[Pixel coordinate grounding data]
----

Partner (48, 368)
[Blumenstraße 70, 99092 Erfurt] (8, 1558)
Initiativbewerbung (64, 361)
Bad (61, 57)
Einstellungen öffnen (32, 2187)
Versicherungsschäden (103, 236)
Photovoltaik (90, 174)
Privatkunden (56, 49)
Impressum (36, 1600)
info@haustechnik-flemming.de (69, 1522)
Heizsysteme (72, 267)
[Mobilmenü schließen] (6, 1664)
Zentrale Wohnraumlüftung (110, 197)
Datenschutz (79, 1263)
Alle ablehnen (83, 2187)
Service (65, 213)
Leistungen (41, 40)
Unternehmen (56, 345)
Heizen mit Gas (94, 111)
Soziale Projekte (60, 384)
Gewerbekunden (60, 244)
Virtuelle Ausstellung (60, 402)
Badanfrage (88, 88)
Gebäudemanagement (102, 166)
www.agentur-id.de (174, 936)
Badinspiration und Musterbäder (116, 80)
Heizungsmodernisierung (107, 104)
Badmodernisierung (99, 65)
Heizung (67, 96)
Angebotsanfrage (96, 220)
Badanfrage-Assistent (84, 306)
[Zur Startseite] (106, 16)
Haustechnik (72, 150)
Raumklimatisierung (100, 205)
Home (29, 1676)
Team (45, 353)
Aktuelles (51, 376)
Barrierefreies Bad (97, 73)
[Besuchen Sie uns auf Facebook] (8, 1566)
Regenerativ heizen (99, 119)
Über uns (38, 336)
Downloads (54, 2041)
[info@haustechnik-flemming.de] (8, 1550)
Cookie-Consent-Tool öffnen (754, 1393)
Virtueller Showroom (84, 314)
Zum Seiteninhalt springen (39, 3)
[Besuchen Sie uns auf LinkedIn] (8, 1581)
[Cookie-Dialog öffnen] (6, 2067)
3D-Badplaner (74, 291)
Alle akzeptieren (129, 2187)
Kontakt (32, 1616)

----

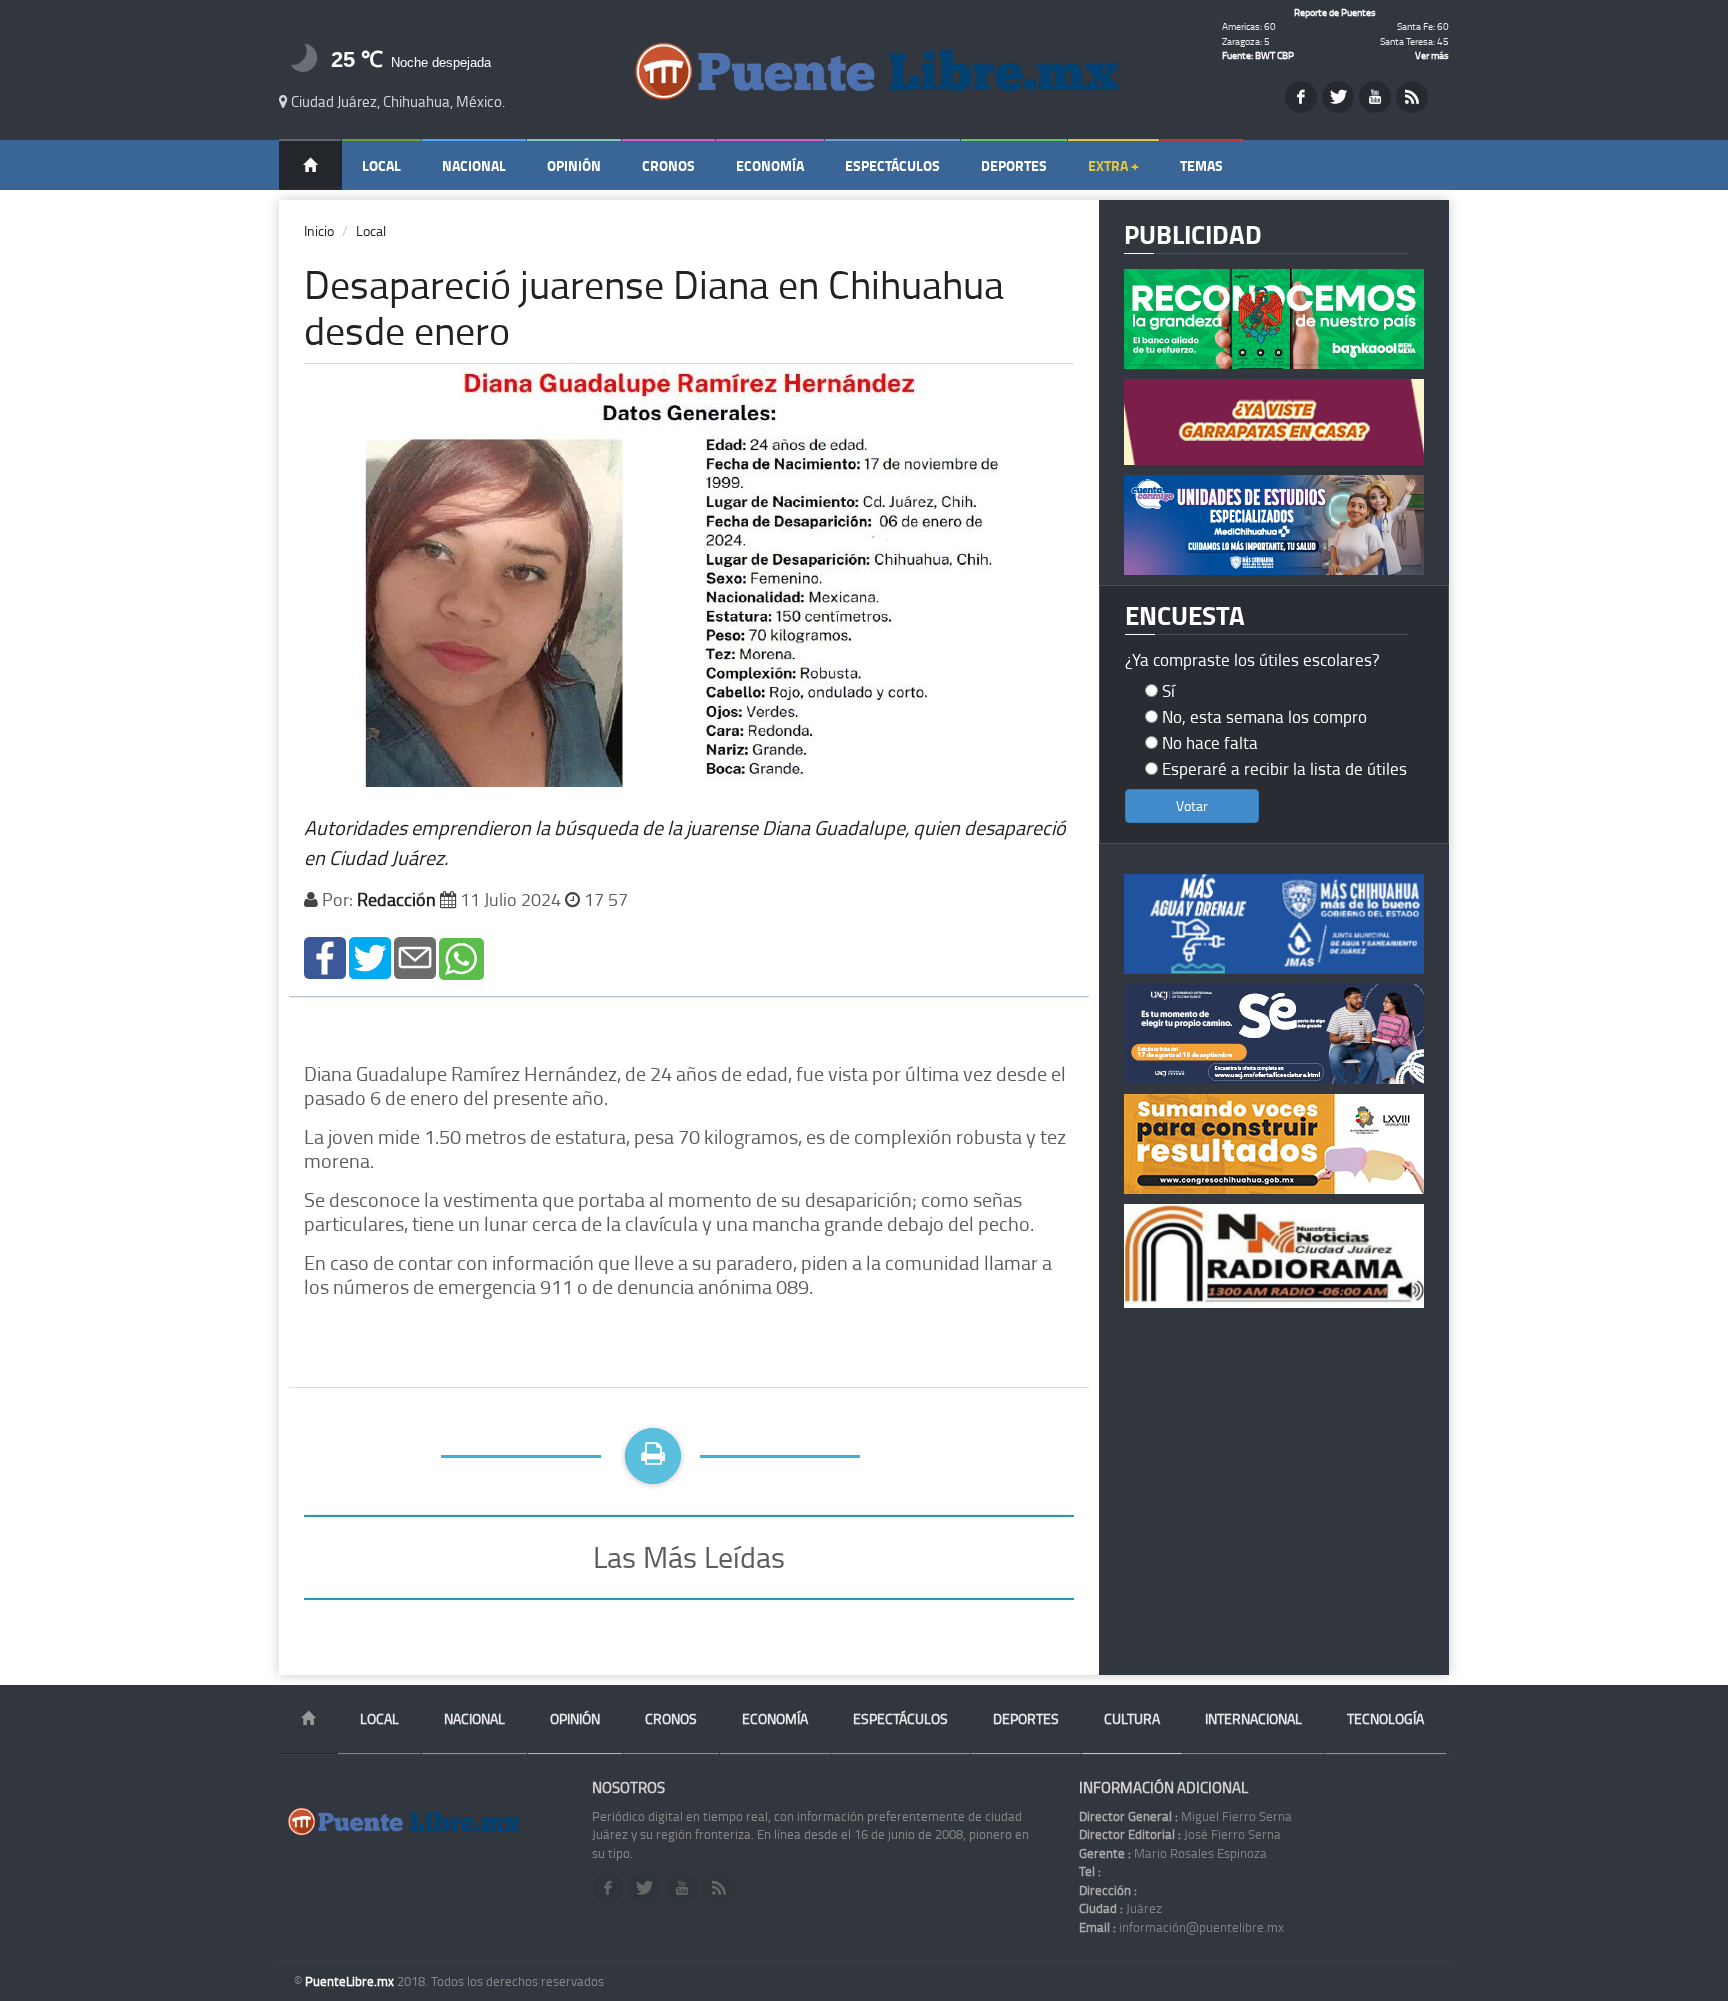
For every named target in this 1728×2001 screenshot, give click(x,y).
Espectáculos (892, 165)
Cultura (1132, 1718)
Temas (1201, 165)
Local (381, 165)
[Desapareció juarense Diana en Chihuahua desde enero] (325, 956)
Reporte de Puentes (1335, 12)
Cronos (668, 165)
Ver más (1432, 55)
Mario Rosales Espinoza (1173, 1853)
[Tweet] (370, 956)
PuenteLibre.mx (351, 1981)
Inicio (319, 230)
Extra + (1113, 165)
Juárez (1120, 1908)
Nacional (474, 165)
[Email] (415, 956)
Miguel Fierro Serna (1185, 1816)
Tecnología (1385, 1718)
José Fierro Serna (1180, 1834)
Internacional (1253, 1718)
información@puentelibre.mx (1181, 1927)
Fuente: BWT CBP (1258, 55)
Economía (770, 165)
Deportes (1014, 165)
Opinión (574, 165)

----

[Directions for this task]
From the data above, output only the lines between the line containing "[Mobilmenü schließen] (6, 1664)" and the line containing "[Cookie-Dialog öffnen] (6, 2067)", inclusive, exactly as written.

[Answer to this exercise]
[Mobilmenü schließen] (6, 1664)
Zentrale Wohnraumlüftung (110, 197)
Datenschutz (79, 1263)
Alle ablehnen (83, 2187)
Service (65, 213)
Leistungen (41, 40)
Unternehmen (56, 345)
Heizen mit Gas (94, 111)
Soziale Projekte (60, 384)
Gewerbekunden (60, 244)
Virtuelle Ausstellung (60, 402)
Badanfrage (88, 88)
Gebäudemanagement (102, 166)
www.agentur-id.de (174, 936)
Badinspiration und Musterbäder (116, 80)
Heizungsmodernisierung (107, 104)
Badmodernisierung (99, 65)
Heizung (67, 96)
Angebotsanfrage (96, 220)
Badanfrage-Assistent (84, 306)
[Zur Startseite] (106, 16)
Haustechnik (72, 150)
Raumklimatisierung (100, 205)
Home (29, 1676)
Team (45, 353)
Aktuelles (51, 376)
Barrierefreies Bad (97, 73)
[Besuchen Sie uns auf Facebook] (8, 1566)
Regenerativ heizen (99, 119)
Über uns (38, 336)
Downloads (54, 2041)
[info@haustechnik-flemming.de] (8, 1550)
Cookie-Consent-Tool öffnen (754, 1393)
Virtueller Showroom (84, 314)
Zum Seiteninhalt springen (39, 3)
[Besuchen Sie uns auf LinkedIn] (8, 1581)
[Cookie-Dialog öffnen] (6, 2067)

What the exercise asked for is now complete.